Amerika Birleşik Devletleri’nde köleleştirilmiş birçok Afrikalı Amerikalı, özgürlüklerine Kaçak Köle Yolu (Underground Railroad) aracılığıyla kavuştu. Ancak bazıları da hiç yardım almadan, kendi başlarına özgürlüklerini elde etmeye çalıştı. Bu cesur kaçışlardan en dikkat çekici olanlardan biri, Wallace Turnage’in kaçışıdır. Yaklaşık 1846 yılında doğan Turnage, 1864 yılında, 17 yaşındayken Alabama’nın Mobile şehrinden kaçarak özgürlüğüne kavuşmuştur.
Fort Gaines, Dauphin Adası, Alabama, ABD
Altairisfar (Public Domain)
Wallace Turnage, yaklaşık 1846 yılında Kuzey Carolina’da köle olarak doğdu. Annesi genç bir köleydi ve babası beyaz bir efendiydi. Turnage dört kez kaçmaya çalıştı, her seferinde yakalandı, kırbaçlandı ve başka sahiplere satıldı. Sonunda Alabama’nın Mobile şehrinde bir tüccar olan Collier Minge’in kölesi oldu.

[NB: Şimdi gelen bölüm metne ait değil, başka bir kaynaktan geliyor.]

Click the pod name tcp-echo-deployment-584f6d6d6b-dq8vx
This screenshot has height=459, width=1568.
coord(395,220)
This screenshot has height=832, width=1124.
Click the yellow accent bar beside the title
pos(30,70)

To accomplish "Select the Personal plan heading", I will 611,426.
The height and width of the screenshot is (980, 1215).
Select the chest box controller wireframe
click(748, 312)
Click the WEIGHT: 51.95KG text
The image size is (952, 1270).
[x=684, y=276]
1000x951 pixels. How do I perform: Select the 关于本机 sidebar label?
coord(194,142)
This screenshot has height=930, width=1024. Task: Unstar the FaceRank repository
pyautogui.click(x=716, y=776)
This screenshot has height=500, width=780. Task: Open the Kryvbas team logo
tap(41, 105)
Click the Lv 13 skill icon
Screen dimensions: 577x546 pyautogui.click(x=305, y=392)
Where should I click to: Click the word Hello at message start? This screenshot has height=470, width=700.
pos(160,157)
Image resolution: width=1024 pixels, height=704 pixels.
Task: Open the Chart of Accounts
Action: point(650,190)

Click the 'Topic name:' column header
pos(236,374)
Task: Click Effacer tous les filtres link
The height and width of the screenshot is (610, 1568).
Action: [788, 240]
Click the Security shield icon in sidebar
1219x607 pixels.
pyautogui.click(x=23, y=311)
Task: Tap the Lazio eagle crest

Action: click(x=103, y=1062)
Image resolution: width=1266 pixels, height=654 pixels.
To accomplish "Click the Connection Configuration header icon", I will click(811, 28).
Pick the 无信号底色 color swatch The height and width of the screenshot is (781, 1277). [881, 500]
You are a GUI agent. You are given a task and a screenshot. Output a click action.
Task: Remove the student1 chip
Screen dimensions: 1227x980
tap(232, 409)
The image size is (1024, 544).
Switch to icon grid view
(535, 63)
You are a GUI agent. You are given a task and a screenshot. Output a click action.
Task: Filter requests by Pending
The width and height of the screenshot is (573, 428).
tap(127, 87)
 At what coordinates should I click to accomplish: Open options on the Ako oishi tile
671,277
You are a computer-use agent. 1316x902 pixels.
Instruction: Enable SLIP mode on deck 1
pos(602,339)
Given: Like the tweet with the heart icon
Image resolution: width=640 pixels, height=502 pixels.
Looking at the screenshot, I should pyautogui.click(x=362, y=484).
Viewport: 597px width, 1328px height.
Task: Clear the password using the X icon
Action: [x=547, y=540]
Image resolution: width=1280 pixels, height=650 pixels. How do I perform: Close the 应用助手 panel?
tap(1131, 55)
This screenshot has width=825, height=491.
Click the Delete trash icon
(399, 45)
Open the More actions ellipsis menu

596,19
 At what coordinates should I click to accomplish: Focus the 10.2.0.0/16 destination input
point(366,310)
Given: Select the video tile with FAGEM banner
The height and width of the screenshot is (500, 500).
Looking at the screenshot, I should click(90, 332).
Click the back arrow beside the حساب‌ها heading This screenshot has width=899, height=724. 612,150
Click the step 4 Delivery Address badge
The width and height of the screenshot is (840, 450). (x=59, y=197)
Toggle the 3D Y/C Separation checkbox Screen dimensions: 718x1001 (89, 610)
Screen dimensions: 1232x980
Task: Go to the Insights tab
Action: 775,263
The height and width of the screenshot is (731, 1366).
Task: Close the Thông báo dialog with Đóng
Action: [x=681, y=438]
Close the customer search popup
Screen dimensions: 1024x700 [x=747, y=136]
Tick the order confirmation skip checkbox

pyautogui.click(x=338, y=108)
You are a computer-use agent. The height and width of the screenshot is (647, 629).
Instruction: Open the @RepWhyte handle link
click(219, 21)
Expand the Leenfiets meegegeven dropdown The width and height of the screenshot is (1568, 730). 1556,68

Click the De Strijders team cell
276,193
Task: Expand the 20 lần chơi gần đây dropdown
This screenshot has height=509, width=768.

1864 yılında, Amerikan İç Savaşı sürerken ve Mobile şehri Konfederasyon güçleri tarafından yoğun şekilde savunulurken, Turnage efendisi tarafından arabayla şehre erzak almaya gönderildi. Ancak yolda at koşum takımı bozuldu. Arabasız şekilde eve döndüğünde, Bayan Minge öfkeye kapıldı ve onu kocası eve döndüğünde cezalandırılmak üzere evin bodrumuna kapattı. Bir kez daha dövülmeye katlanmak istemeyen Turnage, bodrumdan kaçarak tekrar özgürlüğe ulaşmaya çalıştı. Ancak yakalandı, şehir meydanında 30 kırbaç darbesiyle cezalandırıldı ve derhal Minge ailesinin evine dönmesi emredildi.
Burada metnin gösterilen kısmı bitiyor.